Sekundenlang blieb Kiina einfach in der Dunkelheit stehen und starrte ihn an, ehe sie sich mit einer eindeutig verärgerten Bewegung herumdrehte und seinen Platz an der Tür einnahm. Skar schloß die Augen, obgleich er wußte, daß es ein Fehler war. Er würde einschlafen, wenn er nicht sehr, sehr aufpaßte, und allein dieses Achtgeben verlangte schon mehr Willenskraft von ihm, als er im Moment noch aufbringen konnte.

Trotzdem gestattete er sich den Luxus, die betäubende Schwere in seinen Gliedern als angenehm zu empfinden und sich und seine Gedanken einfach treiben zu lassen. Mit Ausnahme jener einen, viel zu kurzen Nacht in der Bergfestung hatte er noch keine Gelegenheit gefunden, wirklich über alles nachzudenken; und da war er noch viel zu betäubt und erschlagen von dem Erlebten gewesen, um seine Tragweite auch nur annähernd zu begreifen.

Er war sich auch nicht sicher, ob er es jetzt tat. Er war sich nicht einmal sicher, ob er alles, woran er sich zu erinnern glaubte, auch wirklich erlebt hatte. Der Dämon unter dem Turm, jenes schreckliche Geschenk der Vergangenheit - war das alles wirklich? Oder nur ein weiterer Schachzug in diesem schier endlosen Spiel aus Lügen und Täuschungen, in dem er selbst mitspielte, ohne zu wissen, auf welcher Seite er stand?

Er wußte es nicht. Er hatte etwas gesehen, aber es kam ihm jetzt, mit dem Abstand einiger Tage und dem Gefühl des wieder-einmal-überlebt-zu-haben, bizarr und irreal vor. Vielleicht war der Dämon nicht das gewesen, was er zu sehen glaubte. Vielleicht hatte er die gehörnte Scheußlichkeit nur erblickt, weil sie genau das war, was er zu sehen erwartete.

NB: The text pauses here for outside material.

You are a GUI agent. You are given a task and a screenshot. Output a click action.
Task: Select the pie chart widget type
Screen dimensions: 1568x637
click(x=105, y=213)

Der Gedanke beruhigte ihn nicht. Im Gegenteil. Er verstärkte auf grundlose, aber jeden Zweifel ausschließende Art nur seine Überzeugung, daß Titch und er irgend etwas geweckt hatten, als sie Ennart töteten. Und es war noch da. Er hatte es nicht besiegt, nicht einmal vertrieben. Es war noch da, und es durchstreifte vielleicht gerade jetzt die Welt dort draußen auf der Suche nach einem neuen Opfer oder vielleicht auch ihm, und es - »Skar!«

Kiinas Ausruf riß ihn abrupt in die Wirklichkeit zurück. Er öffnete die Augen, begriff, daß er eingeschlafen war und Minuten vergangen sein mußten, und sprang auf, ohne kostbare Zeit damit zu verschwenden, zu erschrecken. Mit zwei, drei raschen Schritten war er neben Kiina und spähte durch den Türspalt. Es war mittlerweile vollends hell geworden, aber die Straße lag so ausgestorben und leer da wie zuvor. Fragend und alarmiert zugleich sah er Kiina an.

»Titch«, antwortete das Mädchen. »Sie haben ihn weggeführt. Zwei Quorrl.« Sie deutete eine Kopfbewegung zum Ende der Straße an. Ihr Gesicht war sehr besorgt.

»Und?«

»Er war in Ketten«, sagte Kiina.

»Bist du sicher?«

»Völlig«, antwortete Kiina, und allein der Umstand, daß sie nicht die Gelegenheit zu einer schnippischen Antwort nutzte, überzeugte Skar endgültig davon, daß sie die Wahrheit sprach. »Wohin sind sie gegangen?« fragte er. »Nach rechts oder links?«

»Links.« Kiina trat einen halben Schritt zurück und zog ihr Schwert aus dem Gürtel.